David Haigh, CEO of Brand Finance, says: “This report challenges those leading the debate on our national economic policy. This is an issue which needs a speedy resolution to avoid further national treasures like Cadburys being left to the mercy of foreign buyers and taken over for less than they are worth.”
 
“The issue of inaccurate intangible asset value reporting rose to prominence in the M&A boom of the 1980s. After 30 years of arcane debate among accounting standard setters, and despite huge strides being made in valuation techniques and standards, we enter the next great M&A boom, of which the huge BG, Shell deal is just the latest example, with financial accounts which still fail to explain intangible asset values to stakeholders.”
 
Charles Tilley, CEO of CIMA, says: “This report raises a very important question around the strategic imperative for organisations to tell the whole story. While undervaluing intangible assets and as a direct result their companies appears to be a particular issue for emerging markets, the UK must also continue to improve upon its intangible asset valuation and reporting.

“It is time for the implicit acknowledgement of intangible value to be made explicit and to address the questions raised in CIMA’s previous work with the IIRC and Tomorrow’s Company on the importance of reporting in an integrated way.
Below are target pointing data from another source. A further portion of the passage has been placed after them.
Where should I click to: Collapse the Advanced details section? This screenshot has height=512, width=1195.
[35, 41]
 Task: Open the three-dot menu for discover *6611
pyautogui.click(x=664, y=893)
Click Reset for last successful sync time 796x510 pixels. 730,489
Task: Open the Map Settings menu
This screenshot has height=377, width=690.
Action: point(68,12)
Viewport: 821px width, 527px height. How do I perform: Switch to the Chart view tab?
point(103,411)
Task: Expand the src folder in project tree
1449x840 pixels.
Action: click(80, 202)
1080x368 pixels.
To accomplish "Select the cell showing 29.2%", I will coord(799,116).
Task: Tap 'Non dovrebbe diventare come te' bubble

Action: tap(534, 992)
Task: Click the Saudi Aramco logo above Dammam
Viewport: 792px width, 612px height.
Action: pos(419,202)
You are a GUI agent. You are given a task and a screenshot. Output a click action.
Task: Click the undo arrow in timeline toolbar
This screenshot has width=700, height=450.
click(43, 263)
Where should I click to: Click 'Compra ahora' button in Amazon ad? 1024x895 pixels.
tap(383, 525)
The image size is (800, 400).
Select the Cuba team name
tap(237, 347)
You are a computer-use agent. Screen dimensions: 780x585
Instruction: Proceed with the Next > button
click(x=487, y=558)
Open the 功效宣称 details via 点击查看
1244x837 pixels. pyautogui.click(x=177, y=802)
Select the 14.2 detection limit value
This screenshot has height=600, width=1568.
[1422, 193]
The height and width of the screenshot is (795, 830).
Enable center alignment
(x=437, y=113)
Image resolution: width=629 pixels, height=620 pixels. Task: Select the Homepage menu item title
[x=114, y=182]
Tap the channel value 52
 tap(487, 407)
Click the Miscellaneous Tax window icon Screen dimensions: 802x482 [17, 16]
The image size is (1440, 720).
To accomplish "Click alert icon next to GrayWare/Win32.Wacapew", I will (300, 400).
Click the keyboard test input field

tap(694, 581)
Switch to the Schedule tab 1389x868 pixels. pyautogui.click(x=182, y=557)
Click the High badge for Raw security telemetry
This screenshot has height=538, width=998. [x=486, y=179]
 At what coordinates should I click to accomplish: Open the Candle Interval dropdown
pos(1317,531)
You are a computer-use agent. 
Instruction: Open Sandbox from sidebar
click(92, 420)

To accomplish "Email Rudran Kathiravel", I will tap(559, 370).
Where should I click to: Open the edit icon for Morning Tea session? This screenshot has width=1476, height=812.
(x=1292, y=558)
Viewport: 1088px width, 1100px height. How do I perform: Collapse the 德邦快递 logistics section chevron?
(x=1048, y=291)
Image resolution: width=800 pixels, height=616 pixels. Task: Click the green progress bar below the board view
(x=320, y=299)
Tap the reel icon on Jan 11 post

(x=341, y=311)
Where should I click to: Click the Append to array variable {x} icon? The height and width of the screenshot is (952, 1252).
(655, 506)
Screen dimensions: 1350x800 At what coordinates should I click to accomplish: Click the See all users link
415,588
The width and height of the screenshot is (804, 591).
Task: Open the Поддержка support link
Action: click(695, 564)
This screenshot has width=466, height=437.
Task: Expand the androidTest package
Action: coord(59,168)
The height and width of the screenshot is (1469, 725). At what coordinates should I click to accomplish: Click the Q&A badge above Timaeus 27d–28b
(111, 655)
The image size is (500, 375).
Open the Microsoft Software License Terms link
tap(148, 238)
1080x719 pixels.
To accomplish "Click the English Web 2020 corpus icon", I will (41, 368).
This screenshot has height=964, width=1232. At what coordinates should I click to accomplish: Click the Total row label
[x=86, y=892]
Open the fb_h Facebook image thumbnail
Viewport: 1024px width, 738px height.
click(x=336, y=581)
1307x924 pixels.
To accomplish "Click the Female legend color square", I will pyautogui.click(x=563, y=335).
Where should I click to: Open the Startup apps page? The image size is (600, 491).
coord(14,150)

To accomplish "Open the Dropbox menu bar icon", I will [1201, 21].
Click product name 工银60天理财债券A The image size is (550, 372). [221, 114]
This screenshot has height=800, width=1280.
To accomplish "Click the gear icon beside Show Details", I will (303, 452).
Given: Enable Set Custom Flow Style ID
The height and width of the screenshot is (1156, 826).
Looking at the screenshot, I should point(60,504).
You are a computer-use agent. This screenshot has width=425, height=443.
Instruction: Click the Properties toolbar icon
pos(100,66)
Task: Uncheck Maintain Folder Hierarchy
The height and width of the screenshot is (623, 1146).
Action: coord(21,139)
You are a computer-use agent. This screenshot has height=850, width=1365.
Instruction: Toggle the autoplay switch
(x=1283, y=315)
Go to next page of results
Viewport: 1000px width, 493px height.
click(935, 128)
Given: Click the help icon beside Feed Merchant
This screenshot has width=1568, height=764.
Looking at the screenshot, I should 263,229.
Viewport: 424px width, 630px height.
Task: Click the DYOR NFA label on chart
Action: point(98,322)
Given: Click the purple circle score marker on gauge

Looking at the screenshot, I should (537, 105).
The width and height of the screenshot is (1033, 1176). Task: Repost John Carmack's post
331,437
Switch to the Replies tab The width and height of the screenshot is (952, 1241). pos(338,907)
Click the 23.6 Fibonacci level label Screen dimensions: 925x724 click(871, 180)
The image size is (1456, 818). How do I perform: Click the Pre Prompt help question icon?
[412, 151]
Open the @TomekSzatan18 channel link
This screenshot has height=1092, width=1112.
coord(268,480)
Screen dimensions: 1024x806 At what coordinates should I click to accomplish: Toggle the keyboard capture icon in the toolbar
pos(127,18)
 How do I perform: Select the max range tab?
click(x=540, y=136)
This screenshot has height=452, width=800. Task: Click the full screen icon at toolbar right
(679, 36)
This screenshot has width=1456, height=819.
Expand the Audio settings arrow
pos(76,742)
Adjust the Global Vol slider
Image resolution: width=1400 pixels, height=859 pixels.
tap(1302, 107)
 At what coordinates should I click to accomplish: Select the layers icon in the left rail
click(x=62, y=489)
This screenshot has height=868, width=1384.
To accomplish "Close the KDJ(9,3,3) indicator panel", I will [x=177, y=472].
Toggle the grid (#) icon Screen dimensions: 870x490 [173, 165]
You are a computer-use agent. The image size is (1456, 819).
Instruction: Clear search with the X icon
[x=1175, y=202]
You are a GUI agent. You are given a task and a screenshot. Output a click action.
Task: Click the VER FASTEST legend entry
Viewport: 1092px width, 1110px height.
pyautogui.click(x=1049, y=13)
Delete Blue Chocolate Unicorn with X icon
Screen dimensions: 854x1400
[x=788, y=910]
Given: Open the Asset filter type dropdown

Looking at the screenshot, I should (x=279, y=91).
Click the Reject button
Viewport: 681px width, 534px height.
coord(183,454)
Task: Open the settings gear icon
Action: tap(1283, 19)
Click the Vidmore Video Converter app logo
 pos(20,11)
Value is worth that can be exchanged, this depends on a fair exchange of information between the two parties leading to fair valuation for buyers, sellers, investors and wider society. The new global management accounting principles provide a framework for communicating an organisation’s true value and consequently they help UK businesses get a fair deal at the negotiating table.” 
 
The report finds that undisclosed intangible value is higher for the world’s most valuable companies, with the firms generating the most enterprise value, doing so through the management and creation of intangible value, highlighting the need for business decision makers to take note too. 
 
Bryn Anderson, COO of Brand Finance comments: “With almost half of the UK corporate enterprise value not being recognised on the balance sheet it is about time management took notice. This equates to a staggering USD1.58 trillion or GBP1 trillion worth of internally generated brands and other IP that obviously needs to be understood, managed, nurtured and leveraged by all stakeholders. It makes strategic, operational and common sense that assets of this importance be managed, and valued in order to drive economic and shareholder value into the future. After all, what gets measured gets done!"
 
Despite moves in 2001 by the then Department of Trade and Industry that identified seven sources of intangible value, until late last year no effective method of accounting for intangible economic value existed. In 2014, CIMA and the America Institute of Certified Public Accountants (AICPA) published a set of global management accounting principles to address the issue and to safely move beyond the Historical Cost Convention (HCC). The HCC, created at a time when economies were dominated by physical assets, prevents creative accounting and the distortion of reported assets, it fails however to recognise the market value of the majority of intangible assets.
 
Noel Tagoe, Executive Director of CIMA, says: “Taking well informed decisions requires fit for purpose management information. This is as true for a country as it is for a company. Best practice in management accounting makes the intangible tangible, giving decision makers the right information when taking crucial judgment calls on the future prosperity of the UK.”